With a Gini coefficient of 42.5 (according to the Global Peace Index website), wealth in Singapore is distributed more unequally than the US (40.8), the UK (36) or even Myanmar (40), but more equally than Thailand (43.2) and Hong Kong (43.4). Regardless, Singapore is by most accounts a highly unequal society where income is concerned. Although we strive to provide our citizens equal opportunity, wealth is still disproportionately concentrated in the hands of a few while the vast majority finds it difficult to make ends meet in what is the 11th-most expensive city in the world. (according to a Mercer survey of most expensive cities for expatriates)
Of course, Singaporeans are not scraping the barrel but the reality is that many Singaporeans are falling through the cracks and are taking their families down with them. There are no statistics for how many families who have their sole breadwinner infirmed from illness or any numbers of young people who did not make it to university because their parents could not afford it.
Granted, there are numerous levels of safeguards in place to help Singaporeans. This is, contrary to popular belief, not an entirely uncaring society. There are student loans for needy students, Workfare schemes for low-income households and MediShield policies for the sick. However, sometimes our mistake is hiding behind reams of policy papers and thinking that it will help in all cases. When bureaucracy frustrates and exasperates rather than help the people it is meant to, it creates an unnecessary and unhealthy tension between the haves and the have-nots.
Policy must be continually updated and reviewed and the social safety net expanded even wider and into the unreached corners of society to make sure that it catches as many as possible. People should be treated like people and not as “cases” whenever they approach the government for help.

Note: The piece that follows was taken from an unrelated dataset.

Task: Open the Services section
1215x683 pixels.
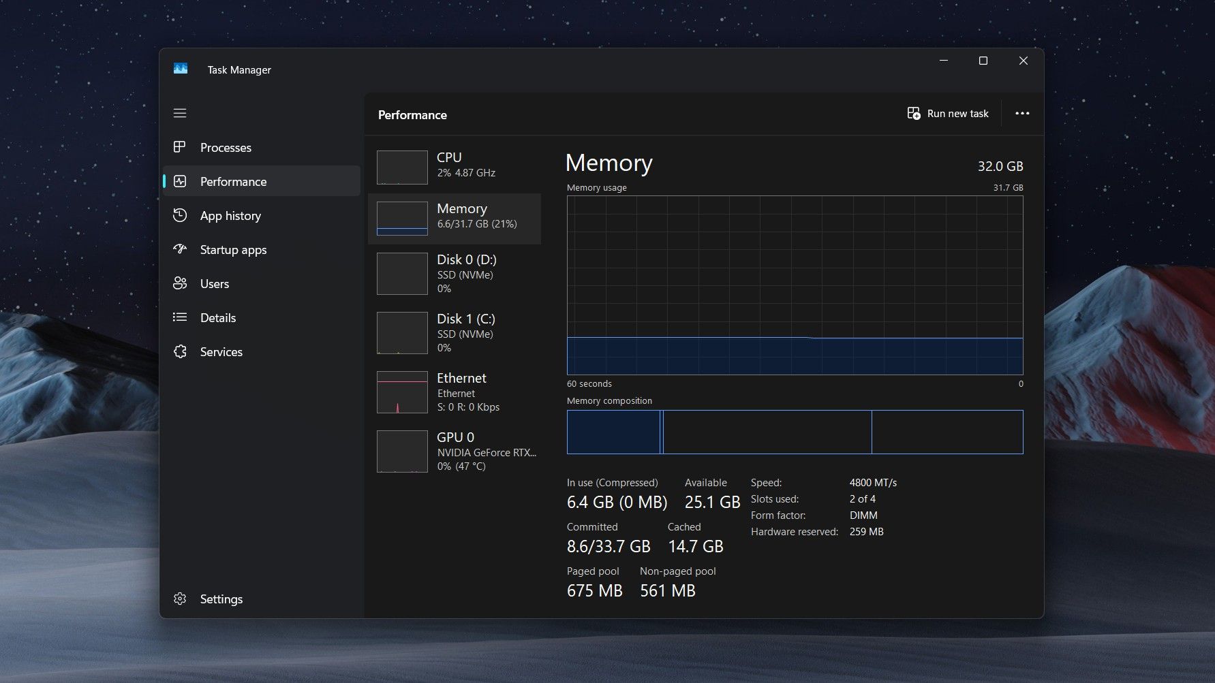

As I near the end of my journey Mr. S heaved a deep sigh and said, “What to do? That’s life.” It is a phrase that, for better or for worse, sums up the Singaporean psyche. We love to complain. About the government, the economy, even our fellow countrymen, but when push comes to shove, we pluck up courage and summon our strength to face a new day despite how bleak the horizon looks. “What to do? Suck thumb lor.“
And as Mr. S and many other Singaporeans like him work their way out of their individual funks, there is a cautious optimism in them, a hope that perhaps, tomorrow will be better. “Maybe this week I will win first prize in 4D, maybe my luck will turn, maybe I will get a better job.” Perhaps when you feel like you’ve hit rock bottom, the only way to look is up.

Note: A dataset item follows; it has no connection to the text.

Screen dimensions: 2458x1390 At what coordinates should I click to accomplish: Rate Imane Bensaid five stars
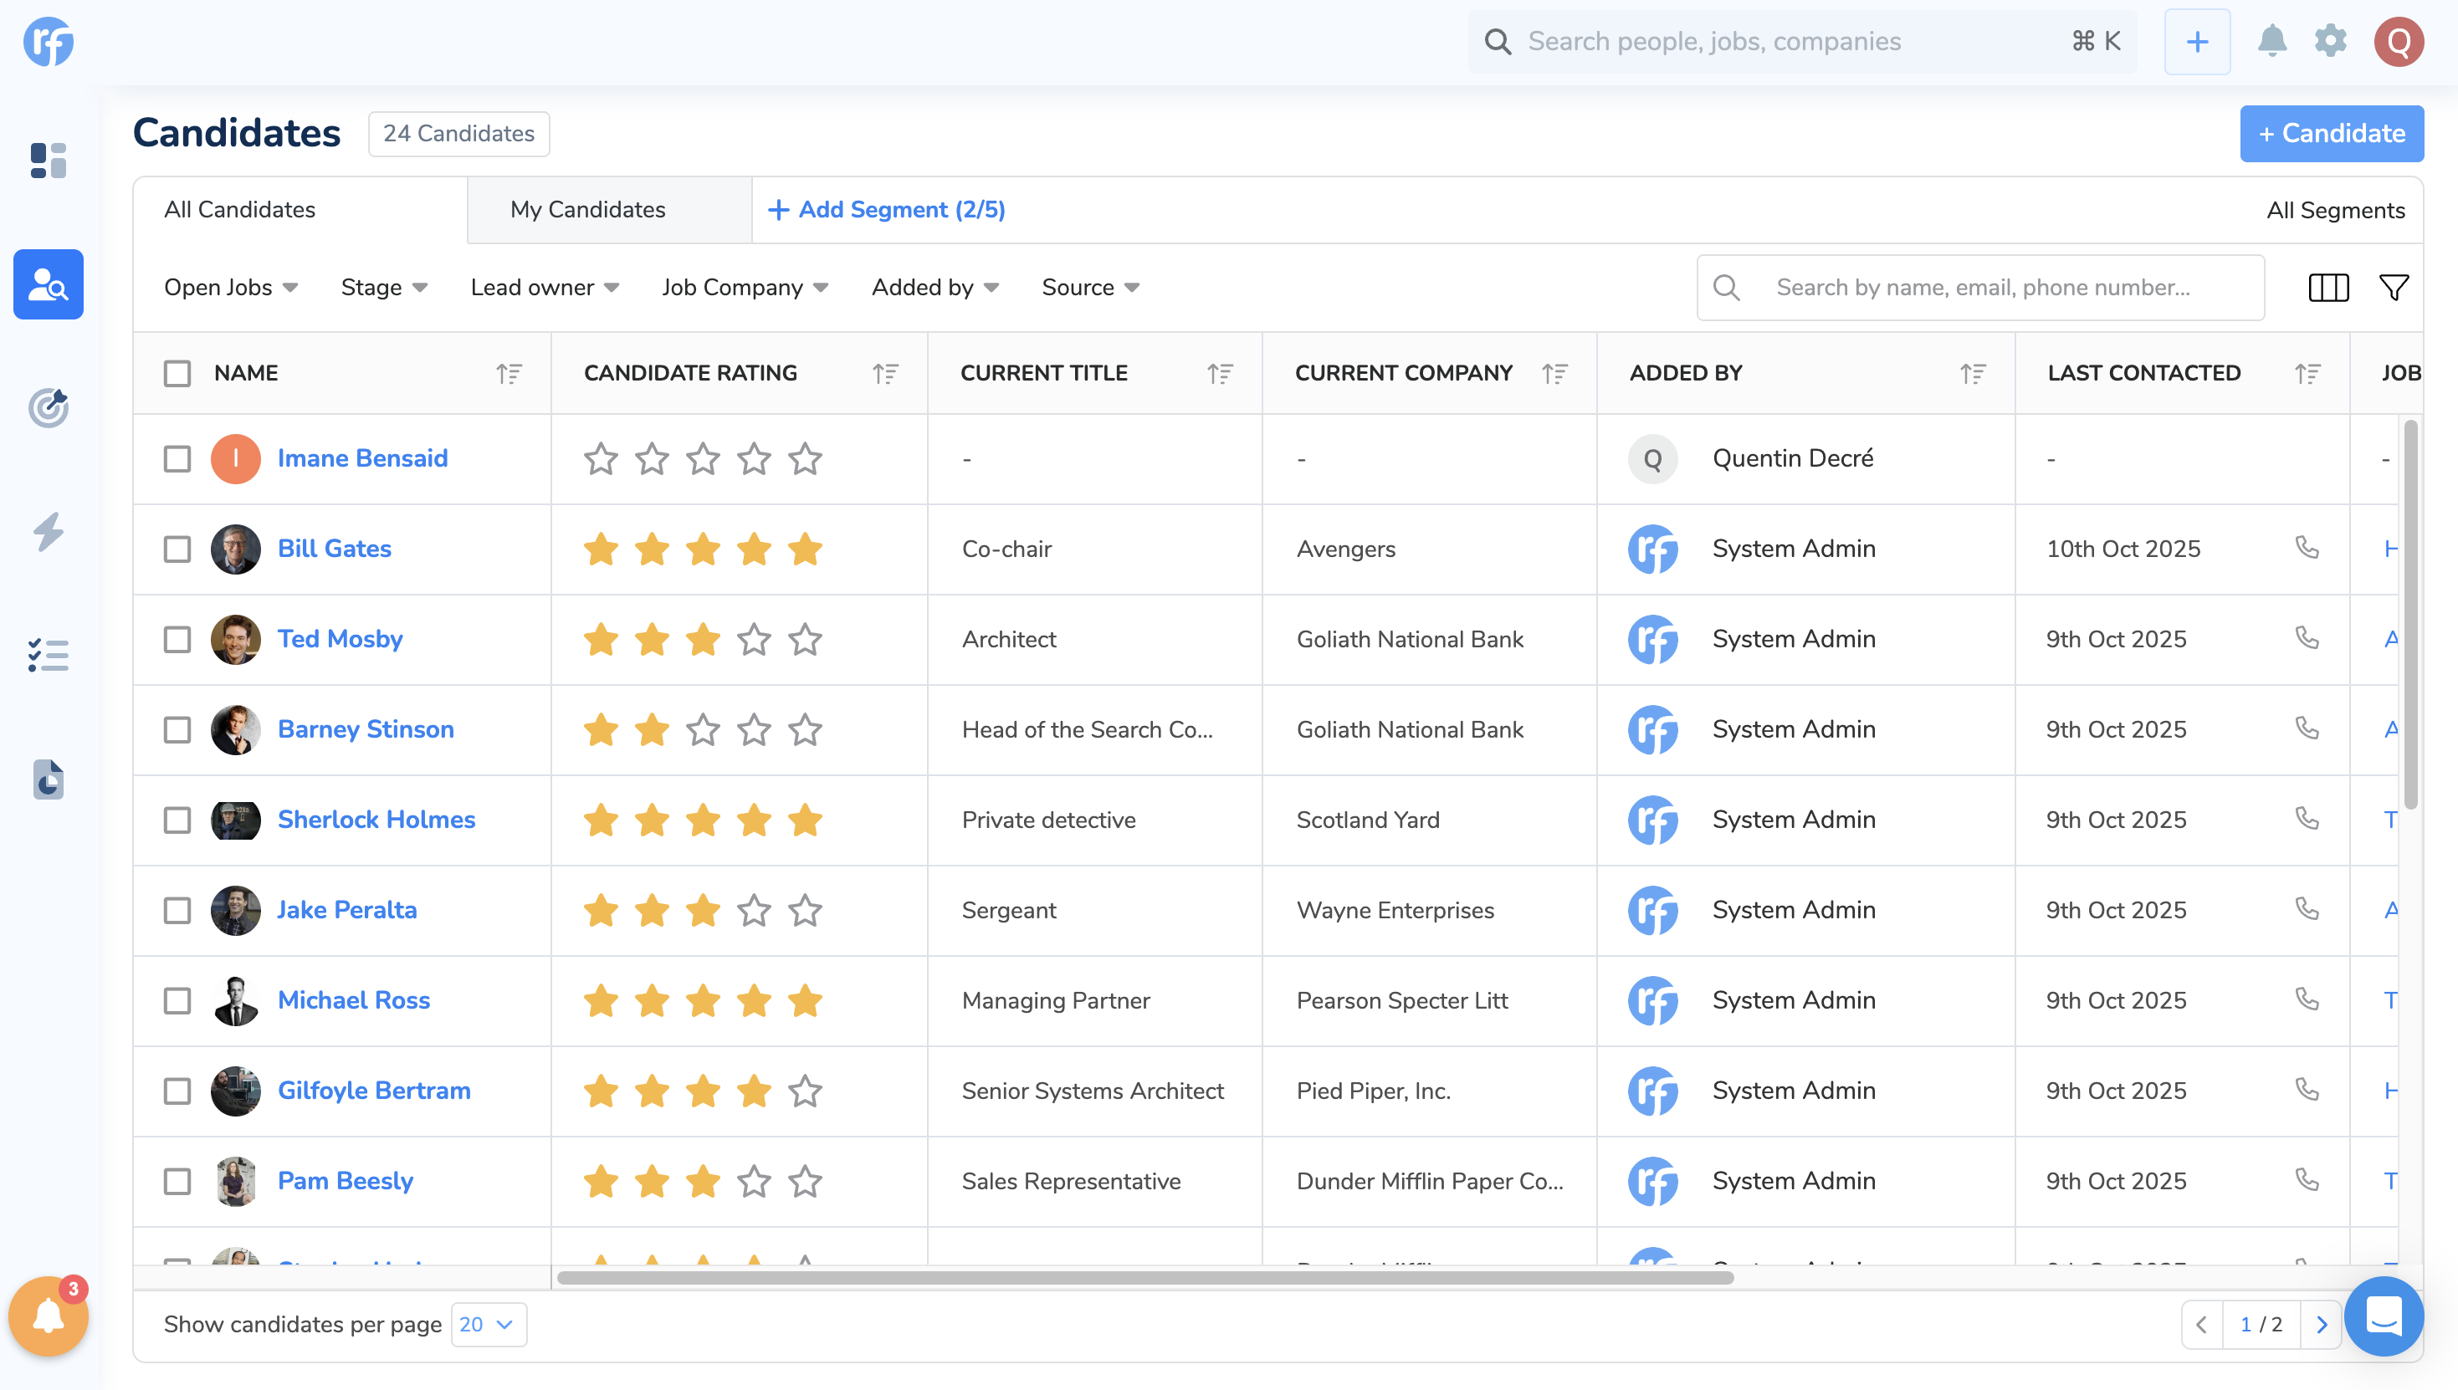point(805,459)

Before I alighted, I pressed my $13 fare into his hand, wished him all the best and offered a meek “God bless”, in the faint hope that divine providence will show him a way out his troubles. But I know above all, that drive to build a better tomorrow for him and his family will help to see him through. Perhaps this is a true Singapore Spirit in action. We hate the hardships we have to go through in life and complain about them but still we move on and hope for the best. It was a poignant reminder for this National Day.

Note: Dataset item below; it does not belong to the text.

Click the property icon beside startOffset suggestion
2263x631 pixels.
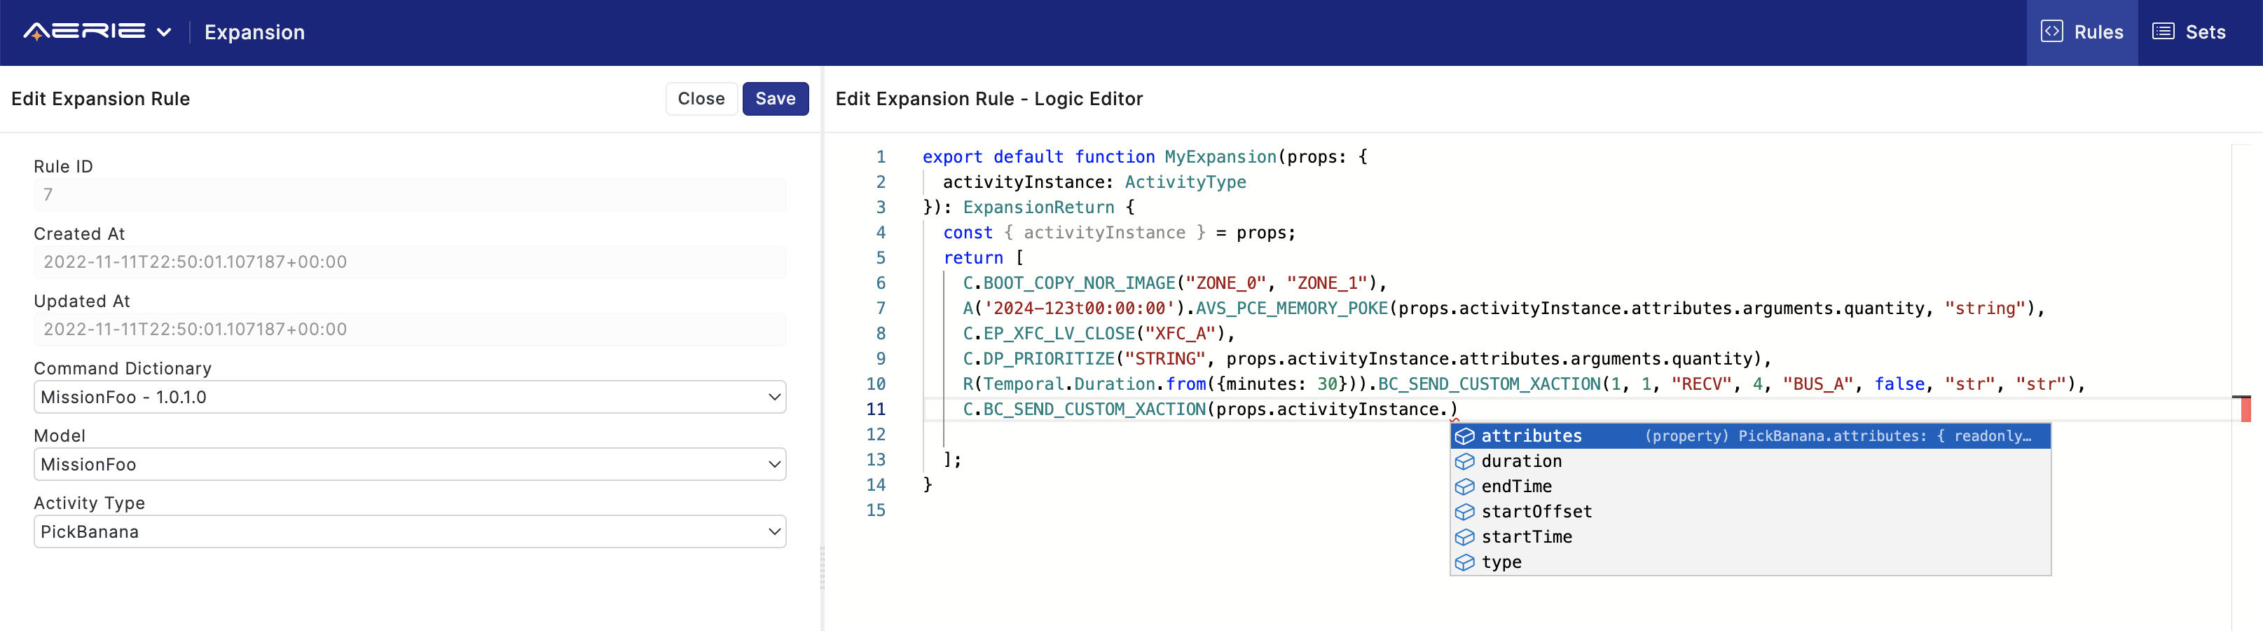1464,511
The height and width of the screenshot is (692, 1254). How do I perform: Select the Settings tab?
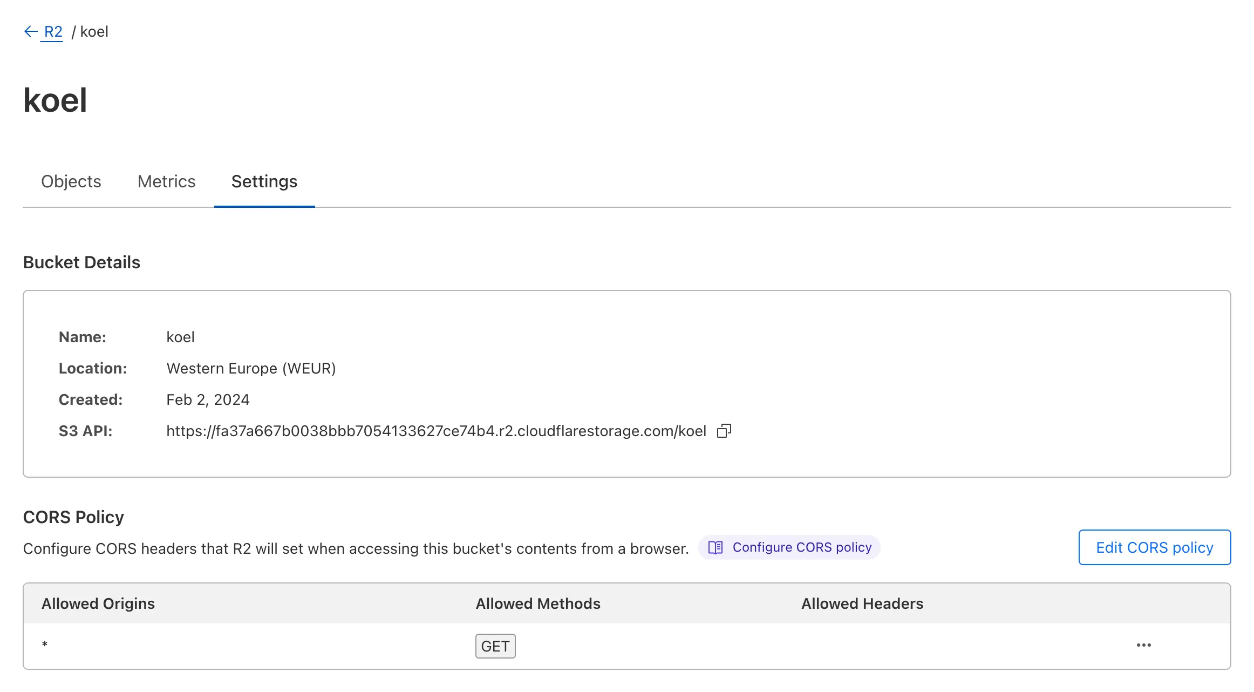point(264,181)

So as I celebrate National Day next week doing what most Singaporeans will be doing (watching the parade on TV), my thoughts will be on Mr. S and his family and hoping that somehow, they will find positivity amid the doom and gloom. And I will also be asking myself, could we do more? For our fellow Singaporeans, for ourselves, for our society? This is no utopia and heaven forbid we believe our own propaganda. There are many out there who need help and perhaps, more can be done, and more must be done.